A co-ordinate bond, also known as a dative covalent bond, occurs when one atom provides both electrons required to form a bond with another atom. This kind of bond is often seen when a molecule with a lone electron pair donates electrons to an electron-deficient atom or ion.

In the scenario of NH 4 Cl, the nitrogen atom in ammonia ( NH 3) which has a lone pair of electrons, donates an electron pair to the hydrogen ion ( H + ), forming the ammonium ion ( NH 4 + ). Additionally, compounds like CaOCl 2 also demonstrate co-ordinate bonding, due to electron rich components binding with hydrogen ions. These bonds provide significant insight into molecular formation beyond simple shared electron bonds.

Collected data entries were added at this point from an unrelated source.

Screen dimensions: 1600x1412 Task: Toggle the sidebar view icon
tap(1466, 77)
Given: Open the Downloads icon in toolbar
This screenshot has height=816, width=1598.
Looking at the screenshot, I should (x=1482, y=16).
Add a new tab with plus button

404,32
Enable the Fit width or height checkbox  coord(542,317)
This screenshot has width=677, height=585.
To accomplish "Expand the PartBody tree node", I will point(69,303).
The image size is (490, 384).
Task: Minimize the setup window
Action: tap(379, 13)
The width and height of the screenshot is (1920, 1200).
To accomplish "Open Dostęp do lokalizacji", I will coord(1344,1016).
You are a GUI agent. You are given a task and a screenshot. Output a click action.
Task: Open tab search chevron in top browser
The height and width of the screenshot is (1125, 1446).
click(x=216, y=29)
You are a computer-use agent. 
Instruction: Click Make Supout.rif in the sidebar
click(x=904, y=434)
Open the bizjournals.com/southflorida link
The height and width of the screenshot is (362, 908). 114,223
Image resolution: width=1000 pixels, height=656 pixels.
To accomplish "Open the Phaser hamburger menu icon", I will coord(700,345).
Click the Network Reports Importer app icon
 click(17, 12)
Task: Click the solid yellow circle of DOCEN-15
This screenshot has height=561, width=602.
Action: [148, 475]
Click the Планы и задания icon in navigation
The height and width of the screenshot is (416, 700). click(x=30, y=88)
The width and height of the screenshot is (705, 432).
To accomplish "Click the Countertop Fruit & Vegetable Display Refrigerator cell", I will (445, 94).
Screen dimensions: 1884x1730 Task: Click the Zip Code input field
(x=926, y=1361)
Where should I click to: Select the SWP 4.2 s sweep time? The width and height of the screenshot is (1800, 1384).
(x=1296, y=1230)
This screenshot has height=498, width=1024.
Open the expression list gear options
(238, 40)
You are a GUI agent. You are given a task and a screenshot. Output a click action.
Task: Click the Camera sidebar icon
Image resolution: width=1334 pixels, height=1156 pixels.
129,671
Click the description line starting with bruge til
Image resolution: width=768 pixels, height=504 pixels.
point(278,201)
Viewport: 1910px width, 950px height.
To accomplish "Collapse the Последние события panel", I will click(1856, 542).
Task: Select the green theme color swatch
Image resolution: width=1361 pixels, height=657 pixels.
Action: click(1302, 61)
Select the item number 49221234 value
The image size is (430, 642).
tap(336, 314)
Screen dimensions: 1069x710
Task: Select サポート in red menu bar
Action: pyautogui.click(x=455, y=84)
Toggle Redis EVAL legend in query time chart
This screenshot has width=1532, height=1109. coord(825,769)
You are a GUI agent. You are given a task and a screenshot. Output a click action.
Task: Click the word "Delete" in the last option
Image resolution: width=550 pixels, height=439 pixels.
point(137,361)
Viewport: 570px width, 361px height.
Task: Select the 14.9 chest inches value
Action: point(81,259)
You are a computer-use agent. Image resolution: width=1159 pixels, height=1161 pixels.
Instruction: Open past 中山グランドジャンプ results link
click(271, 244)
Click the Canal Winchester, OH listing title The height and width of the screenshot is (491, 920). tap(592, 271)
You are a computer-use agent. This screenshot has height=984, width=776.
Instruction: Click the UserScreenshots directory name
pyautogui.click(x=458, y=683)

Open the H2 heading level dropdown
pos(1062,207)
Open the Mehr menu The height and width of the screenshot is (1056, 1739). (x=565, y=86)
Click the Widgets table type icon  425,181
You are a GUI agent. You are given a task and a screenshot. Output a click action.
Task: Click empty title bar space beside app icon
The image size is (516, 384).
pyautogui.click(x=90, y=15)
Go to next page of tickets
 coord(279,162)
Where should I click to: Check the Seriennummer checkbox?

• Occurs with the donation of a lone electron pair.
• Crucial in complex formation.
• Seen often with metal complexes and ligands.

Hydrogen bonds form when a hydrogen atom that is already covalently bonded to a highly electronegative atom like nitrogen, oxygen, or fluorine, exhibits an attraction towards another electronegative atom. This type of bond is relatively weak compared to covalent and ionic bonds but plays a significant role in determining the properties of substances.

In compounds such as KHF 2, hydrogen bonds are observed due to the F-H interaction. The electronegative fluorine atom attracts the hydrogen atom from another molecule, contributing to the overall structure and stability. Hydrogen bonds are vital in biological systems, affecting the structure and behavior of biomolecules like DNA and proteins.

• Occurs due to attraction between H and a nearby electronegative element.
• Not as strong as covalent or ionic bonds, but crucial for biological molecules.
• Influences properties like boiling and melting points.